Debugging mode & logging

See exactly whats going on in your pipeline with debugging mode and log streaming

Knowing what when wrong with your Pipeline when it fails is necessary to know how to fix it. Debugging mode allows you to get verbose information about your pipelines when they execute remotely.

When debugging mode is used:

  • When triggering a remote run with run_pipeline
  • Coming soon when creating a new environment with create_environment

You can activate debugging mode by adding the following code at the top of your scripts:

from pipeline.configuration import current_configuration


current_configuration.set_debug_mode(True)

📘

Make sure you're logged in

More info on this in the Getting Started guide!

Run example

Whats shown from run_pipeline:

  • The current state of the run, along with any updates
  • Run outputs
  • Run ID
  • Run logs
  • Run errors

To test the debugging out, lets create a basic pipeline that prints some things out, and has a basic progress bar with tqdm. You can find the source code for the below example here on our Github.

import time

from tqdm import tqdm

from pipeline import Pipeline, Variable, pipe
from pipeline.cloud.compute_requirements import Accelerator
from pipeline.cloud.environments import create_environment
from pipeline.cloud.pipelines import run_pipeline, upload_pipeline
from pipeline.configuration import current_configuration

# Activate debugging mode
current_configuration.set_debug_mode(True)


@pipe
def test(i: int) -> str:
    for i in tqdm(range(i)):
        time.sleep(0.5)
    print("I'm done now, goodbye!")
    return "Done"


with Pipeline() as builder:
    input_var = Variable(
        int,
        gt=0,
        lt=20,
    )

    b = test(input_var)

    builder.output(b)

pl = builder.get_pipeline()

# Create a basic environment with tqdm installed
env_id = create_environment(
    name="basic",
    python_requirements=[
        "tqdm",
    ],
    allow_existing=True,
)

# Upload our pipeline
result = upload_pipeline(
    pl,
    "debugging-pipeline:latest",
    environment_id_or_name="basic",
    accelerators=[
        Accelerator.cpu,
    ],
)

# Run the pipeline remotely
output = run_pipeline(
    result.id,
    5,
)

When we run this we'll see the following happen:

How it works

When performing a run with debugging mode the async_run field set to True and all runs are submitted in a non-blocking way.
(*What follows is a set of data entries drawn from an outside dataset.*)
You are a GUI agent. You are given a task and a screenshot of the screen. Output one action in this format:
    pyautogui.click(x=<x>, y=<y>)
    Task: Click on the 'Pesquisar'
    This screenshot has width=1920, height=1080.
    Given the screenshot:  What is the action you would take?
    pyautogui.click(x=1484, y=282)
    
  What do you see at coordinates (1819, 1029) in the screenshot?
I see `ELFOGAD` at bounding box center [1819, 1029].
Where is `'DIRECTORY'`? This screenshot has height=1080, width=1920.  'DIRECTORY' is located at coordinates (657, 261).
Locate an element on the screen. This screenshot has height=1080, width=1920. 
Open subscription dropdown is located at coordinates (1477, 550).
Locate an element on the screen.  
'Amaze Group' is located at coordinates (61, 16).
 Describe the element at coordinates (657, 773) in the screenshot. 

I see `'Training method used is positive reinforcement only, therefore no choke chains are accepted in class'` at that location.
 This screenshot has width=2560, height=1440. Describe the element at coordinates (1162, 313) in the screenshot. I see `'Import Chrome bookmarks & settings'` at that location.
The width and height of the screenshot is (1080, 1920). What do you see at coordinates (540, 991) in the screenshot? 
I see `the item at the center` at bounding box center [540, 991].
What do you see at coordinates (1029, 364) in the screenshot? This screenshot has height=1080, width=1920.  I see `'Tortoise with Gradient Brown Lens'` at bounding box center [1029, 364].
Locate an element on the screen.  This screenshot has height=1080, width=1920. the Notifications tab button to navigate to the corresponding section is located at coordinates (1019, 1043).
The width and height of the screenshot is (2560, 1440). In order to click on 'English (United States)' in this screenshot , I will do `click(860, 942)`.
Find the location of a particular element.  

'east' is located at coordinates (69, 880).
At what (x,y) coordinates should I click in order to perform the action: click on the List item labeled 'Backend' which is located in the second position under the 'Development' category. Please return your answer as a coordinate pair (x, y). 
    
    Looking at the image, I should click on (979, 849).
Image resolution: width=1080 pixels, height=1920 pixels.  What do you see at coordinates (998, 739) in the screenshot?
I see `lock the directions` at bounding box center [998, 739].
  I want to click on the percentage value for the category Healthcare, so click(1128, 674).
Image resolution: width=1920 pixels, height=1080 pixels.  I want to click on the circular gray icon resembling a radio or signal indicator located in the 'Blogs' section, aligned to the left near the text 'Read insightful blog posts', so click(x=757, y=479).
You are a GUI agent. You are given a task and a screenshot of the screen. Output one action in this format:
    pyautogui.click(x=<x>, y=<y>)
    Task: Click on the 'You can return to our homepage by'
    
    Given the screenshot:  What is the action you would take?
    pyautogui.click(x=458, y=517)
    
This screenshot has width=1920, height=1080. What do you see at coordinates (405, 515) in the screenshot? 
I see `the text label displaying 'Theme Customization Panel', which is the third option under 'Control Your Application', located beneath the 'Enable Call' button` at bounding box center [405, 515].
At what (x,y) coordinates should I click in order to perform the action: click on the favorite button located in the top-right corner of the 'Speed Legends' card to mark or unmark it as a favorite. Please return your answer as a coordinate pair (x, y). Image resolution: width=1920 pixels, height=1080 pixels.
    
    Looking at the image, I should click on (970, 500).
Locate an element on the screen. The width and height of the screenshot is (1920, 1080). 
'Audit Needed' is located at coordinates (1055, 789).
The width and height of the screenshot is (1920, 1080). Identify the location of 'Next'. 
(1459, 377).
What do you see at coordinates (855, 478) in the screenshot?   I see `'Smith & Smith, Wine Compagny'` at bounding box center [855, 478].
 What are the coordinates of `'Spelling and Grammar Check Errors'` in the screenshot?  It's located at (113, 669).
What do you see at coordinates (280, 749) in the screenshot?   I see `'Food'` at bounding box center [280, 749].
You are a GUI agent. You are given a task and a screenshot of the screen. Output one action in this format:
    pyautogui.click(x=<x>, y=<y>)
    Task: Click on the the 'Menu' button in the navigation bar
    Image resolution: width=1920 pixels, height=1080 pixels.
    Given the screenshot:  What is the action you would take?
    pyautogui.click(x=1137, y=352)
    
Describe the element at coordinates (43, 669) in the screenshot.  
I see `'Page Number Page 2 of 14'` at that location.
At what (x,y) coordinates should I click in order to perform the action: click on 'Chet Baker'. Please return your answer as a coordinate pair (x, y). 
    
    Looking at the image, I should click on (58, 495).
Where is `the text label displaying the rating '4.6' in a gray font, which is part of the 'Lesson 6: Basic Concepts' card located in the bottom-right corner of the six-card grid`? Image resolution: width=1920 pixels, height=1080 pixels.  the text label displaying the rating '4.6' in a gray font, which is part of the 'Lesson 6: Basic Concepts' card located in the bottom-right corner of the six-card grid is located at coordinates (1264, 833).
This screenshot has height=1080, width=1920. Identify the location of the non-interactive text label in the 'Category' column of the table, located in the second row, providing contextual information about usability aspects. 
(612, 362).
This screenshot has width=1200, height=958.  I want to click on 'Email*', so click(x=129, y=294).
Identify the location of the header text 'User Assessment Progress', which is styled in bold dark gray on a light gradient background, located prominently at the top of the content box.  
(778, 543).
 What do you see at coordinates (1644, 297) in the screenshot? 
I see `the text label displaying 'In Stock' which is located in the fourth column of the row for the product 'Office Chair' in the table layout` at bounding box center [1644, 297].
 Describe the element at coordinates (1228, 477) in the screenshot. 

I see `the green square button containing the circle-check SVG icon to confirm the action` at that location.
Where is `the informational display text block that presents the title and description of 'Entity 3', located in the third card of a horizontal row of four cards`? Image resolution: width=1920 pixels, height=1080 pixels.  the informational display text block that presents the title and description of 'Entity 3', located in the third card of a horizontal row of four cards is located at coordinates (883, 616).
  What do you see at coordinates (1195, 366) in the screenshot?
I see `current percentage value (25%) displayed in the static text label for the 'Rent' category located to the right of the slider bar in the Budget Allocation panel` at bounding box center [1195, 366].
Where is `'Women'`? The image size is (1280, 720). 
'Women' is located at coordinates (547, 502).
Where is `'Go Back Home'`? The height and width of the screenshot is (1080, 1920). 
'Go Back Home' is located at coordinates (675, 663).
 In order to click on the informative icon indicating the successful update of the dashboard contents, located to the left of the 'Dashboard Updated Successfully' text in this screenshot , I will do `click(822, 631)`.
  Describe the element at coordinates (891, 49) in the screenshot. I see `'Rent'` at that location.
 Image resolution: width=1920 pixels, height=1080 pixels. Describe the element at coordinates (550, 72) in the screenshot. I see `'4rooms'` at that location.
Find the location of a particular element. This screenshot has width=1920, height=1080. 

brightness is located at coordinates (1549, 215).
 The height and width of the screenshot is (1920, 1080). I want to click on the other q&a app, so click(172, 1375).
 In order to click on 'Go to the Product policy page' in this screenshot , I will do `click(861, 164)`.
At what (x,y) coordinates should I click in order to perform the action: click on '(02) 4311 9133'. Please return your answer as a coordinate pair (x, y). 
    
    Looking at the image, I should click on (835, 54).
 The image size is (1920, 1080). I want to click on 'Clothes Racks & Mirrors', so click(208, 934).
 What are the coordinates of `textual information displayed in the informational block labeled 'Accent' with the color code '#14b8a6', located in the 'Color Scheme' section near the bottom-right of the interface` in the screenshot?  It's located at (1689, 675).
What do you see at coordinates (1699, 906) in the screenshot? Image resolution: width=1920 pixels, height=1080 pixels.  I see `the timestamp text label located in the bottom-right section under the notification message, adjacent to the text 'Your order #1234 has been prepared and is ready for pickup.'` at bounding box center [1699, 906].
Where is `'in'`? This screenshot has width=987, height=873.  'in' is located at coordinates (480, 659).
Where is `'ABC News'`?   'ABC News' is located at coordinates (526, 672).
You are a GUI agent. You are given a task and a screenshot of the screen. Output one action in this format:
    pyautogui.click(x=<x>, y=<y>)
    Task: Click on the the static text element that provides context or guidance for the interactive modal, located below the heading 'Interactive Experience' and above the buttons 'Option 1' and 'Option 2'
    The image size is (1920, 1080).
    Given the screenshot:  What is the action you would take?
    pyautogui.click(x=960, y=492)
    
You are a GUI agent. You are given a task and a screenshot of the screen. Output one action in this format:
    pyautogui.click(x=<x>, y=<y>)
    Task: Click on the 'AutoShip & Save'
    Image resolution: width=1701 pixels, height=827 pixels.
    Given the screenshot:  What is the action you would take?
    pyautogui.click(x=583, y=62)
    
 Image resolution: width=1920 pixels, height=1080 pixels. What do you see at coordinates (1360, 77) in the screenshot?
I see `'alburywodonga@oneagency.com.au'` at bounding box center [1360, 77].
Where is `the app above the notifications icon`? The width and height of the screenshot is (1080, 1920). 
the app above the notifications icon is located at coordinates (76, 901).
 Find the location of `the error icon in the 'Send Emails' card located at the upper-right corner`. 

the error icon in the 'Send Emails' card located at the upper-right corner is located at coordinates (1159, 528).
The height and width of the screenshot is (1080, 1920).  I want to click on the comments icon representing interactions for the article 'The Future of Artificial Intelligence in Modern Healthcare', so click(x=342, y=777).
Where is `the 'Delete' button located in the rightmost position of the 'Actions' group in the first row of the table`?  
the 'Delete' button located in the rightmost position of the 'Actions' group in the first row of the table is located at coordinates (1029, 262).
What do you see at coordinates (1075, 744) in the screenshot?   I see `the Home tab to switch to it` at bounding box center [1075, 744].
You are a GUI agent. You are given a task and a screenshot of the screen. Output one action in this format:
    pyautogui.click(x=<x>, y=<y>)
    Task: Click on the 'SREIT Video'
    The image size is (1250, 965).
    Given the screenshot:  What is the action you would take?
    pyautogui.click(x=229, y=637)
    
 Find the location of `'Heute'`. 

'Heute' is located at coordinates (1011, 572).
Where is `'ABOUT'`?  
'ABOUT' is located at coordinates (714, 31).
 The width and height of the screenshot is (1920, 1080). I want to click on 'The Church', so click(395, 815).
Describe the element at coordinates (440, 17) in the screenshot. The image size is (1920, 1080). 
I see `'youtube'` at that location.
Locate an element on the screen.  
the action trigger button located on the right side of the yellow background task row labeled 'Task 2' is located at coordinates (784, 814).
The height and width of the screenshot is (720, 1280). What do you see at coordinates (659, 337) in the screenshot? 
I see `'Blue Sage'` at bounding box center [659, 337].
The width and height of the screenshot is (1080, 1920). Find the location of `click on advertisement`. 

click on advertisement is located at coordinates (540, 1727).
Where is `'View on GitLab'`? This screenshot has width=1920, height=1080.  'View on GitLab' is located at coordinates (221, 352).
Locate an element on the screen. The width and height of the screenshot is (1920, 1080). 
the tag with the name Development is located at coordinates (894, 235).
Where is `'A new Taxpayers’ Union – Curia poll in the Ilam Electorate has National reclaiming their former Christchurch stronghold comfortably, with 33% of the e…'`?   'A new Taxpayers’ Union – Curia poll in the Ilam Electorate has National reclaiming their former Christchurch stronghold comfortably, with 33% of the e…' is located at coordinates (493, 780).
This means that a run API request is sent to the /v3/runs endpoint with async_run=True and the API immediately responds with the run_id without waiting for the run to be completed. The python SDK then polls the state of that run until it is completed while opening up a websocket to the logs endpoint to stream all logs back.

Historical run logs

It is possible to view historical logs of runs via the CLI. This will also be coming to the Catalyst dashboard soon, but currently is only available on the CLI.

To view a runs logs simple enter:

pipeline logs run <run_id>

🚧

You can only view logs from a run in the past hour

This will soon be increased to the past 7 days!